ФРАГМЕНТ ТЕКСТА
Пиф-паф - [6]

Шрифт
Интервал

А мне идут на ум американские президенты. До чего же это беспросветная голытьба! Ибо имеют они всего одну госрезиденцию — бревенчатый Кэмп-Дэвид. И даже, представьте, не в оцилиндрованном бревне, а диковидном. Тогда как в России даже средней руки расхититель не возведет себе хором менее чем в оцилиндрованном шведском бревне!

И как не счесть алмазов в каменных пещерах — так не счесть у нас тайных и явных президентских резиденций, дворцов, и в беспортошной стране воздвигаются всё новые.

А ныне почивший патриарх Алексий № 2, он же немец Ридигер, выдававший себя за эстонца, он же агент КГБ по кличке Дроздов, он же обладатель почетной грамотки от КГБ? О, бездну резиденций как в России, так и за рубежом имел этот пастырь и окормитель. Одна из них — в подмосковном Софрино. Отсюда выезжал окормитель и исповедник окроплять и освящать любые объекты. Как знать, может, окропил бы он и невданный даже по нашим временам замок, воздвигнутый рядом с ним, по соседству. — не возьми замок штурмом спецназ.

ЗАДАЧА
Перепишите дословно часть фрагмента о резиденциях от «И как не счесть» до «воздвигаются всё новые.». Список ниже — самостоятельный материал, к фрагменту он не относится.

ИСХОДНЫЕ ДАННЫЕ

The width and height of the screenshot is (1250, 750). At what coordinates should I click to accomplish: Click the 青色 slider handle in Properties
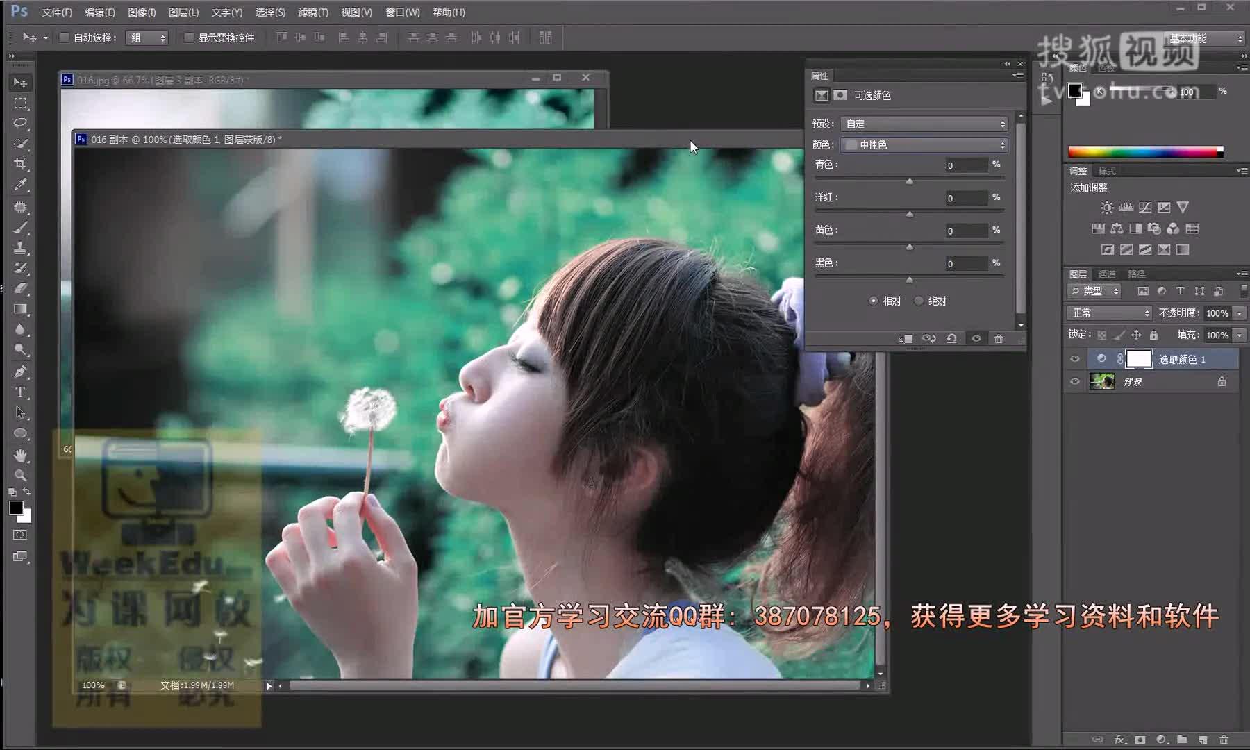pos(910,181)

ПРАВИЛЬНЫЙ ОТВЕТ
И как не счесть алмазов в каменных пещерах — так не счесть у нас тайных и явных президентских резиденций, дворцов, и в беспортошной стране воздвигаются всё новые.